EXERCISE BRIEF:
Reproduce exactly the lines below from the one containing "[button] (168, 737)" through the one containing "mı? (45, 2477)", including both, and nothing else.

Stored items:

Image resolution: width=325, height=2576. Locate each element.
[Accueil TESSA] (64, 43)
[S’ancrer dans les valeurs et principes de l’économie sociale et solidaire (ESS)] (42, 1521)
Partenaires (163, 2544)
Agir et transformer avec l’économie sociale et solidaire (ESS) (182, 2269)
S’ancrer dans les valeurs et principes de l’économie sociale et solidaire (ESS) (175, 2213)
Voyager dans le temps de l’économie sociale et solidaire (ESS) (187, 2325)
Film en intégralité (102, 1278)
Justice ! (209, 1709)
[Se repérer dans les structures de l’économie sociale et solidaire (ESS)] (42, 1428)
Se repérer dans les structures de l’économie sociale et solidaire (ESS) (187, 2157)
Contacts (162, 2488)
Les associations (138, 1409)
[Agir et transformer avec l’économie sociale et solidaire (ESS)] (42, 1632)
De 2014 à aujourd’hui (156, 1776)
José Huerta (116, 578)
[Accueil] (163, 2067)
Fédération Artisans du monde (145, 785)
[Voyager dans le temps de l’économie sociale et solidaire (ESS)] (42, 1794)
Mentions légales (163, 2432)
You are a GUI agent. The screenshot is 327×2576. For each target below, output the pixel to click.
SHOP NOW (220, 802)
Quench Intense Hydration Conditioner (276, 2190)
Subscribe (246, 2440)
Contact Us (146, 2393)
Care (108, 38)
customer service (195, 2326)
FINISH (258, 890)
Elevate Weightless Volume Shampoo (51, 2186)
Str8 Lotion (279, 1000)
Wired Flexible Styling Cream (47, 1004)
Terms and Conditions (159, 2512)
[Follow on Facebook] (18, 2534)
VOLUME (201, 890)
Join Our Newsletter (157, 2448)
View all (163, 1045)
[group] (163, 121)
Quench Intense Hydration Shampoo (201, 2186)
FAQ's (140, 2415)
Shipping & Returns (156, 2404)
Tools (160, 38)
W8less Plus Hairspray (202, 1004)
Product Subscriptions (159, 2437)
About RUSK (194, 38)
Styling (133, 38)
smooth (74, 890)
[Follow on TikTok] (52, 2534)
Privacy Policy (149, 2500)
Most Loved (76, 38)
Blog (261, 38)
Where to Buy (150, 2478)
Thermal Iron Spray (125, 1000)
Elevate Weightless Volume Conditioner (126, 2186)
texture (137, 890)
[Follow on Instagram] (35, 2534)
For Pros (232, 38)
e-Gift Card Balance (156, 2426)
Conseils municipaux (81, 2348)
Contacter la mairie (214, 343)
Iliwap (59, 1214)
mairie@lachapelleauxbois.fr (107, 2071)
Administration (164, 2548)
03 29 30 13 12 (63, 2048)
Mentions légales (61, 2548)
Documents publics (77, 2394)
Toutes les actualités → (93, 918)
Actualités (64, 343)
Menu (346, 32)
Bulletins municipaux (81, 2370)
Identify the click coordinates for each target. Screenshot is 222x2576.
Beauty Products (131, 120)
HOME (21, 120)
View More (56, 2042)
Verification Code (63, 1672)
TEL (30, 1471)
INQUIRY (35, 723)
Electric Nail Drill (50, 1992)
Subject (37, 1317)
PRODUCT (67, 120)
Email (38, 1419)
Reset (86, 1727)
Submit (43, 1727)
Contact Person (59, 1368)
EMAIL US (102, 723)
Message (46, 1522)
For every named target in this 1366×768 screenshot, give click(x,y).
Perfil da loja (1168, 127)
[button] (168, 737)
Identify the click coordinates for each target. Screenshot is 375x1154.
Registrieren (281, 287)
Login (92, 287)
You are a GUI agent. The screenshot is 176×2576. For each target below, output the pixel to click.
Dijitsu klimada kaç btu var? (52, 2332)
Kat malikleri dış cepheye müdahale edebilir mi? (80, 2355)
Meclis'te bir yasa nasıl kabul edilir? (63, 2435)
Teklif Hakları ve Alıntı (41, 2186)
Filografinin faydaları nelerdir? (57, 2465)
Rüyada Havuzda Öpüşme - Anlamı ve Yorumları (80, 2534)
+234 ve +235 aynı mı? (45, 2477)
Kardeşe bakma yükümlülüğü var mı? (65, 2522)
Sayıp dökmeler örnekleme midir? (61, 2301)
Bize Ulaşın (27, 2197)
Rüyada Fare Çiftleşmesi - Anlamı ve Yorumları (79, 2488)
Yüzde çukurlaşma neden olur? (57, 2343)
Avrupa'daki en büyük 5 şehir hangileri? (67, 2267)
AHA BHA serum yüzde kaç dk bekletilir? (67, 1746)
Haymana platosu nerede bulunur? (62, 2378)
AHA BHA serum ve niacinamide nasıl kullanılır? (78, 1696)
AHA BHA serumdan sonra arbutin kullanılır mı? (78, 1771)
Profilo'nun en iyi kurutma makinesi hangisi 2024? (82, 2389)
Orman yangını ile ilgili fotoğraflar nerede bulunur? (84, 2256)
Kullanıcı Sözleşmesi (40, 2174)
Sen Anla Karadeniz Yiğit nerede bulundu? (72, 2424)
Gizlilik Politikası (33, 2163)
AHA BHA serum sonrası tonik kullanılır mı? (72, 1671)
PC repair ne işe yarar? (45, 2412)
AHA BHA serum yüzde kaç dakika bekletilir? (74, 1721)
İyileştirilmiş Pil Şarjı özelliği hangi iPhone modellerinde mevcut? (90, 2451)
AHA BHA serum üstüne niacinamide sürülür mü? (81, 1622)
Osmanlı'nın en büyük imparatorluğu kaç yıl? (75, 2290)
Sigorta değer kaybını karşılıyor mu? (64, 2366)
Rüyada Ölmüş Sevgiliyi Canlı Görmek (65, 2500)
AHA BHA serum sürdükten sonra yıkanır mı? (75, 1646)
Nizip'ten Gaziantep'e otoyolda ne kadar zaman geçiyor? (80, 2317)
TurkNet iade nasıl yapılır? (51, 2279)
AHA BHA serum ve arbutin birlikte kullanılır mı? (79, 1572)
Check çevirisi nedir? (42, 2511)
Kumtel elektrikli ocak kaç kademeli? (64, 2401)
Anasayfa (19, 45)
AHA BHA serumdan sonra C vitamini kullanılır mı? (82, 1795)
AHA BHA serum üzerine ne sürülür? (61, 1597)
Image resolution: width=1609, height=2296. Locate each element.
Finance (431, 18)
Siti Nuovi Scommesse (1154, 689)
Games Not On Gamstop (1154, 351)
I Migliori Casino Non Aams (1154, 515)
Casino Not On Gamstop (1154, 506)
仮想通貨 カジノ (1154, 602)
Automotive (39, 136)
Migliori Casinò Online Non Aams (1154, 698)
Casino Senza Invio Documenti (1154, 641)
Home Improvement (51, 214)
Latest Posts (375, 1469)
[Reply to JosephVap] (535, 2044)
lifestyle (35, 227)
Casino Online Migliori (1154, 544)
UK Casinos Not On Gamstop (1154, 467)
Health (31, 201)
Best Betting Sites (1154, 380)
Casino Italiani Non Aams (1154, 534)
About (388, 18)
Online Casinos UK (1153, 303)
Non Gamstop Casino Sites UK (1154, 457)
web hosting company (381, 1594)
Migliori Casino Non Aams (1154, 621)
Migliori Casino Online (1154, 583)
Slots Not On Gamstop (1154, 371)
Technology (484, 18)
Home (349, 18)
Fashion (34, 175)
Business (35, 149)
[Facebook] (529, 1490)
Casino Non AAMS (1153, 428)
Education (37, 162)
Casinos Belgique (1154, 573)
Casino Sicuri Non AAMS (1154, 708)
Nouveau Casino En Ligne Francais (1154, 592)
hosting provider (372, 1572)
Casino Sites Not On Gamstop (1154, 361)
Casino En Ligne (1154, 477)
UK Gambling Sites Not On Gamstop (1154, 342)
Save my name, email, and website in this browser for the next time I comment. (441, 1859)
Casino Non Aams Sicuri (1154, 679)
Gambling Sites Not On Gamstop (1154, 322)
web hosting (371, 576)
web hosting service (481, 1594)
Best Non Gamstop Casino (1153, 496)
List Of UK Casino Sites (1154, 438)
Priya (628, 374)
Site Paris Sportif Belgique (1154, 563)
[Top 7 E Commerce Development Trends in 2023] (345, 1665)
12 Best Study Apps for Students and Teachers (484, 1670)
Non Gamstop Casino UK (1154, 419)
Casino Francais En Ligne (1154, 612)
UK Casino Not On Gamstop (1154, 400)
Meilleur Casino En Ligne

RESULT:
[button] (168, 737)
Identify the click coordinates for each target. Screenshot is 375x1154.
Registrieren (281, 287)
Login (92, 287)
You are a GUI agent. The screenshot is 176×2576. For each target below, output the pixel to click.
Dijitsu klimada kaç btu var? (52, 2332)
Kat malikleri dış cepheye müdahale edebilir mi? (80, 2355)
Meclis'te bir yasa nasıl kabul edilir? (63, 2435)
Teklif Hakları ve Alıntı (41, 2186)
Filografinin faydaları nelerdir? (57, 2465)
Rüyada Havuzda Öpüşme - Anlamı ve Yorumları (80, 2534)
+234 ve +235 aynı mı? (45, 2477)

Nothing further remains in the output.